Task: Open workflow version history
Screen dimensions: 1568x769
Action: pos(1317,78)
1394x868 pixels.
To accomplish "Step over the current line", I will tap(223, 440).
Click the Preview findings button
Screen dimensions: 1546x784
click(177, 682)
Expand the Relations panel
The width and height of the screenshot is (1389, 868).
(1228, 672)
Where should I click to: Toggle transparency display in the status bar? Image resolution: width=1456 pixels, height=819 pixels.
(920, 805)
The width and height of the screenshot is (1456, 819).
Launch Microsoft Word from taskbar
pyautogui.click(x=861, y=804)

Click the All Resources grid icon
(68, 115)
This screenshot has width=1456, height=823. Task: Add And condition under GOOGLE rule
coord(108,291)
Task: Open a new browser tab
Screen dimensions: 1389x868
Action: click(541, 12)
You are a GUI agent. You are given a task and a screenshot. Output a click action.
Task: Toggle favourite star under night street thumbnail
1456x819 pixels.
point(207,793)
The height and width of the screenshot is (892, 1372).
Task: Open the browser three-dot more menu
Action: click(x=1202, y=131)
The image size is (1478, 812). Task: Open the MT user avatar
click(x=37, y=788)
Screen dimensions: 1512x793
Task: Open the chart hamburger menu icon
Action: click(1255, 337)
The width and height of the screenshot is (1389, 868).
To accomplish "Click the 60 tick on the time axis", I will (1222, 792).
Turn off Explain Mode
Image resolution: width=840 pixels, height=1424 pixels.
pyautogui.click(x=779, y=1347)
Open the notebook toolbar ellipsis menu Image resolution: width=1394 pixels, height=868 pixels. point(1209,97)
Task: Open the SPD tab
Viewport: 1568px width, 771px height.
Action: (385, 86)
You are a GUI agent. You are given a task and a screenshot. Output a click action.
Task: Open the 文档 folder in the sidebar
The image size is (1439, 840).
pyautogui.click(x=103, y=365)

——————

> **Requirement**
The line containing "Task: Toggle favourite" and all lines after it, through the end of the entries above, are to be returned exactly and alone.

> **Response**
Task: Toggle favourite star under night street thumbnail
1456x819 pixels.
point(207,793)
The height and width of the screenshot is (892, 1372).
Task: Open the browser three-dot more menu
Action: click(x=1202, y=131)
The image size is (1478, 812). Task: Open the MT user avatar
click(x=37, y=788)
Screen dimensions: 1512x793
Task: Open the chart hamburger menu icon
Action: click(1255, 337)
The width and height of the screenshot is (1389, 868).
To accomplish "Click the 60 tick on the time axis", I will (1222, 792).
Turn off Explain Mode
Image resolution: width=840 pixels, height=1424 pixels.
pyautogui.click(x=779, y=1347)
Open the notebook toolbar ellipsis menu Image resolution: width=1394 pixels, height=868 pixels. point(1209,97)
Task: Open the SPD tab
Viewport: 1568px width, 771px height.
Action: (385, 86)
You are a GUI agent. You are given a task and a screenshot. Output a click action.
Task: Open the 文档 folder in the sidebar
The image size is (1439, 840).
pyautogui.click(x=103, y=365)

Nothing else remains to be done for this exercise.